Jacqui Hahn is nearing the end of her threeyear role as Federated Farmers chairperson in the Waikato with feelings of both frustration and optimism. While she’s seen progress, time and time again she’s also seen bureaucracy get in the way.
“The process of how policies are set at a governmental level need to be a lot more driven by the sector with more interaction from farmers. Regional council mindsets are changing as they see sciencebased proof that what farmers are doing is working. I believe the answers to the problems we are facing are there and farmers are an important part of finding the solutions.”
Jacqui and Danish husband Sofus farm 1400 crossbred cows across four dairy units in Rangitoto and Benneydale.
As a farmer herself, Jacqui stresses the importance of farmers making their views heard. “When you’re on the ground you can see problems and what needs to change.

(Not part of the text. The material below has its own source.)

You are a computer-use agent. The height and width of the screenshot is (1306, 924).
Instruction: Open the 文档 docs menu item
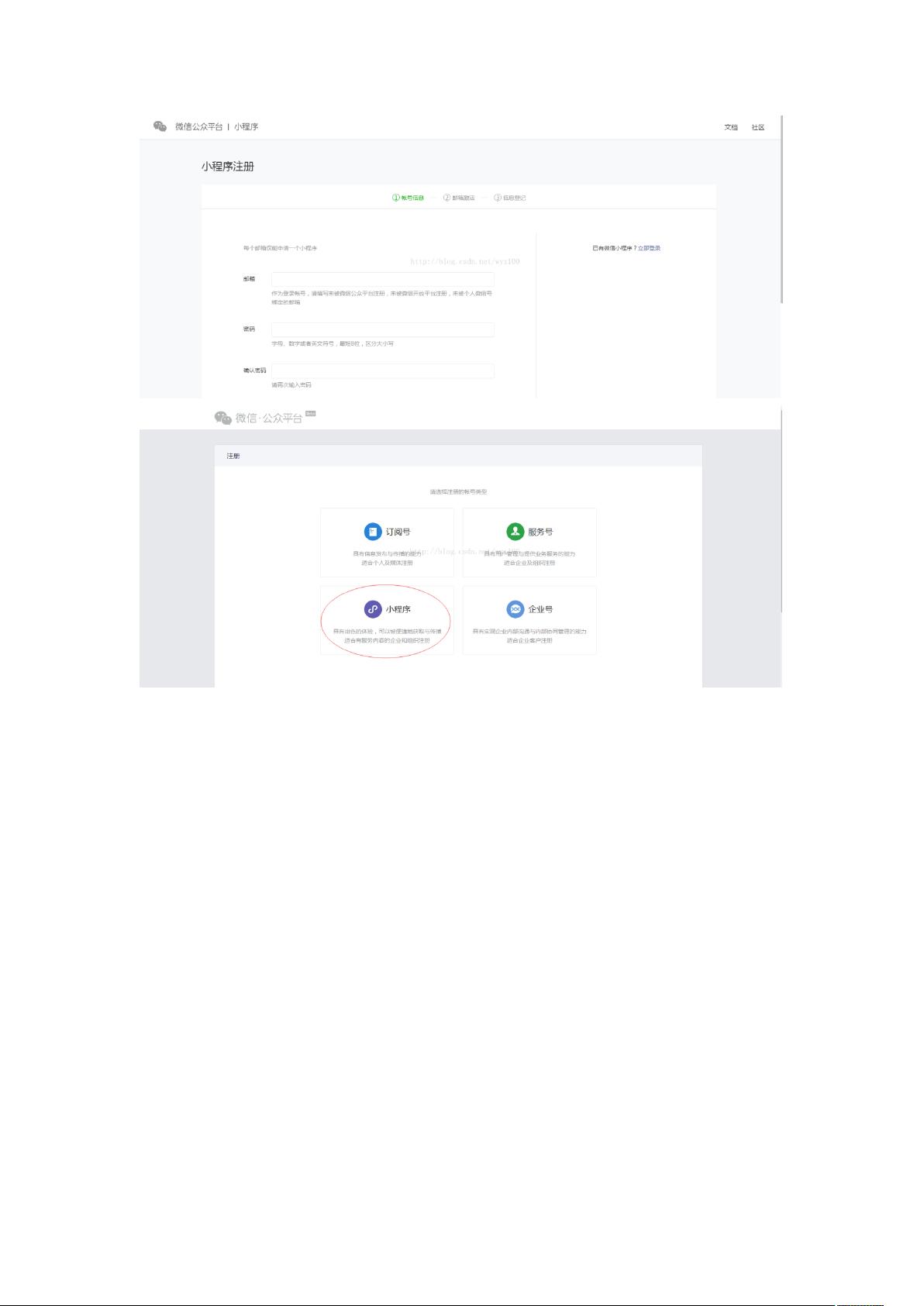click(x=730, y=127)
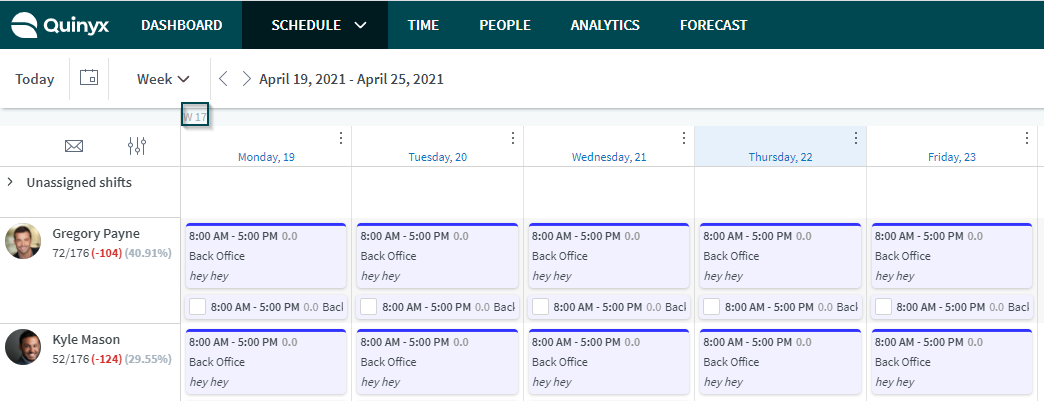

If you’re someone who thinks they don’t fit in with Federated Farmers’ view I say it is even more important that you come on board. I came on board for that reason myself. I didn’t like how things were going and I have worked to help change that.
“A different view always adds something and helps make a better decision in the end. If you want your voice heard, get involved. It’s important that Federated Farmers has many different farmers from many different walks of life.”
In typical style Jacqui says she likes to put forward contentious opinions. She feels this helps promote discussion and debate.
For example at the Fertiliser & Lime Research Centre conference recently she put the question to Ravensdown and Ballance as to why they couldn’t work together to make their individual software compatible to make life easier for farmers trying to work out a farm environmental plan. “They say their focus is on helping their clients but is it really? It’s about seeing the bigger picture.”
She says this is symptomatic of the industry in general which often seeks to protect its own patch rather than work together to fi nd solutions for the overall good of the industry.
It’s something she’d like to see change with a more collaborative approach industry wide. “It does happen but it doesn’t happen consistently across the board,” she says.
“I am about being as open as possible. For example when I was on the TB Free committee it was endless meetings going over the same problems with nothing ever changing.
“That’s very frustrating to a farmer who is action based and wants to get things done. You can hit a governmental department that has its policies and rules and they don’t want to change. Sometimes you can see things will turn to custard but you are powerless to stop it.”
She hopes her new role will give her the ability to make a difference as she will have a bigger voice over the entire industry and is a step closer to where the big decisions are made.
So is being a woman in such a role more challenging? “If you see your sex as being something that restricts you then it will restrict you because it’s a mindset. If you refuse to think like that the sky’s the limit. It might be hard but you will get there.” She says she has no distinct goals for her new role.
“In the past 118 years as a trusted organisation along the path we’ve made mistakes but also real progress in how we work. We are now taking a more science based and pragmatic approach to finding solutions rather than the reactive approach we have taken in the past.
My aim is for a grassroots direction for the industry rather than a policy down direction. I think that is changing already and I am cautiously optimistic.”